La Cour rappelle que les sociétés ne peuvent pas invoquer des normes communautaires de manière abusive ou frauduleuse. Mais le fait qu'une société a été créée dans un État membre dans le but de bénéficier d'une législation plus avantageuse n'est pas, à elle seule, suffisante pour conclure à l'existence d'un usage abusif de la liberté d'établissement, explique-t-elle. Même si Cadbury Schweppes a décidé d'établir CSTS et CSTI à Dublin dans le but avoué de bénéficier d'un régime fiscal favorable, cela ne constitue pas, en soi, un abus, et n'exclut pas que Cadbury Schweppes puisse invoquer le droit communautaire, indique-t-elle. Mais la Cour note que la législation sur les SEC comporte une différence de traitement des sociétés résidentes en fonction du niveau d'imposition frappant la société qu'elles contrôlent. Cette différence de traitement crée un désavantage fiscal pour la société résidente à laquelle la législation sur les SEC est applicable. Cette législation est donc contraire au principe de la liberté d'établissement. La Cour rappelle que cette législation peut toutefois être justifiée: - si elle vise spécifiquement les montages purement artificiels destinés uniquement à éluder l'impôt national normalement dû ; - si elle ne va pas au-delà de ce qui est nécessaire pour atteindre cet objectif.

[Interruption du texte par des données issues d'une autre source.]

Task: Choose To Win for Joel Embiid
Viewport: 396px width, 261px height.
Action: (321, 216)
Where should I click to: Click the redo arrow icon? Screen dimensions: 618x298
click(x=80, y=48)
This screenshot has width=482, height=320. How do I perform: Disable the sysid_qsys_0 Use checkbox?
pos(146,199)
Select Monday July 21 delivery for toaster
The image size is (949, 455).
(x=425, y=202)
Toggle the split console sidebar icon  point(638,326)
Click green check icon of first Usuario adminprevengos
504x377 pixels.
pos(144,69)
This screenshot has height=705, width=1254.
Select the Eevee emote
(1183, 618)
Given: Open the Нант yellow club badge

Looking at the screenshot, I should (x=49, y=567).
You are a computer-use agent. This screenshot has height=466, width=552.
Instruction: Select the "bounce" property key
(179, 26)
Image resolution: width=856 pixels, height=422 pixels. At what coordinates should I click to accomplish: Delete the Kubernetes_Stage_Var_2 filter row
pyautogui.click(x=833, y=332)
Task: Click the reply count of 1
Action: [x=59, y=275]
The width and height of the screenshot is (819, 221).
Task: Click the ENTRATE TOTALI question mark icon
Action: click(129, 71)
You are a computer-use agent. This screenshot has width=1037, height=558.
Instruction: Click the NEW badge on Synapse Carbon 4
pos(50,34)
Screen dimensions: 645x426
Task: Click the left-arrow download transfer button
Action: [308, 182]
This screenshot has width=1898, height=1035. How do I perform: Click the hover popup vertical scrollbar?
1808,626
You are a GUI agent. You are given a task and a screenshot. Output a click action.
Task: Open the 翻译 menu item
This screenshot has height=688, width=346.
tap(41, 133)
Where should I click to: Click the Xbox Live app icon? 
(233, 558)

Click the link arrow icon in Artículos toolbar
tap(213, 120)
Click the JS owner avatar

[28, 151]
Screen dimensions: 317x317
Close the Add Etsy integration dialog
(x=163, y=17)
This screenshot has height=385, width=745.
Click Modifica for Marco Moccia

Elle se penche ensuite sur l'exception des 90% (voir supra), une disposition de la loi britannique qui exonère une société dans des situations dans lesquelles l'existence d'un montage purement artificiel aux seules fins fiscales apparaît exclue (par exemple la distribution de 90% des bénéfices d'une filiale à sa société mère ou l'accomplissement par la SEC d'activités commerciales). En appliquant ensuite le test du « mobile », elle constate que le fait que la volonté d'obtenir un allègement fiscal a inspiré la constitution de la SEC ainsi que la conclusion de transactions entre la SEC et la société résidente n'est pas suffisant pour conclure à l'existence d'un montage purement artificiel. Elle note que la constatation de l'existence d'un tel montage exige, « outre un élément subjectif, qu'il ressorte d'éléments objectifs et vérifiables produits par la société résidente relatifs, notamment, au degré d'existence physique de la SEC en termes de locaux, de personnel et d'équipements, que la constitution d'une SEC ne correspond pas à une réalité économique, c'est-à-dire à une implantation réelle ayant pour objet l'accomplissement d'activités économiques effectives dans l'État membre d'accueil ». Et de conclure: « Il incombe aux Special Commissioners de vérifier si le test du mobile se prête à une interprétation qui prend en compte de tels critères objectifs ». Si tel est le cas, la législation sur les SEC devrait être considérée comme compatible avec le droit communautaire. Mais « si les critères sur lesquels repose ce test signifient qu'une société résidente entre dans le champ d'application de la législation, nonobstant l'absence d'éléments objectifs de nature à révéler l'existence d'un montage purement artificiel, la législation serait contraire au droit communautaire ».